> [EXERCISE GOAL] Every line of the records below that holds the word "computer" belongs in the answer.

> [THE DATA]
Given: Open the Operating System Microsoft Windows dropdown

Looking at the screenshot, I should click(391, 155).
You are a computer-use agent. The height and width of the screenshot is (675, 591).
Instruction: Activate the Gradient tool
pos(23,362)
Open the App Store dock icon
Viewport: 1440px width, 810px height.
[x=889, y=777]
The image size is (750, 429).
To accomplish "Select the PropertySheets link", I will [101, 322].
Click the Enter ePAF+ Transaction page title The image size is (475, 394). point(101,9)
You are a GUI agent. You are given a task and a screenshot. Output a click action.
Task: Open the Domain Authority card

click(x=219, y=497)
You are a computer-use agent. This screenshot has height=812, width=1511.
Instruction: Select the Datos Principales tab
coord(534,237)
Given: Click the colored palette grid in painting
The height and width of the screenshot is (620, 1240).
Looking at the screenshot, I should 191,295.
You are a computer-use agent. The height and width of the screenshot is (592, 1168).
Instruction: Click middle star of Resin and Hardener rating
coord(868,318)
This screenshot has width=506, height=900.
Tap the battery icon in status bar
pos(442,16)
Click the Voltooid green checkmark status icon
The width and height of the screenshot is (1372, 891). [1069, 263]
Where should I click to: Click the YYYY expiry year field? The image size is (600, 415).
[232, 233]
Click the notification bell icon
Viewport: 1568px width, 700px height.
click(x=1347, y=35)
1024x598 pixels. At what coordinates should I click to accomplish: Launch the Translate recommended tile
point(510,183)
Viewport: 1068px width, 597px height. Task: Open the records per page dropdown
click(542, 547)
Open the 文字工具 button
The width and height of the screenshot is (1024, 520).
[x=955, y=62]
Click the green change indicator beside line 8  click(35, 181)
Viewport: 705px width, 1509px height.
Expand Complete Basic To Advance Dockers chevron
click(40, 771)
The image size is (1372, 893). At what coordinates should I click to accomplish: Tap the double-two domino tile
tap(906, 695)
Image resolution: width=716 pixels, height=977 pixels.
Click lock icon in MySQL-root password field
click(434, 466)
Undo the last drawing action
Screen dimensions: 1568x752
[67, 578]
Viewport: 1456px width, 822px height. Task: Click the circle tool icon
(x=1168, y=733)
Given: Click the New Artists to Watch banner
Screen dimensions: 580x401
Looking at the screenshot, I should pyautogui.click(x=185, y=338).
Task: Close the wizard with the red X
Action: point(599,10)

> [EXERCISE RESULT]
You are a computer-use agent. The height and width of the screenshot is (675, 591).
You are a computer-use agent. This screenshot has height=812, width=1511.
You are a computer-use agent. The height and width of the screenshot is (592, 1168).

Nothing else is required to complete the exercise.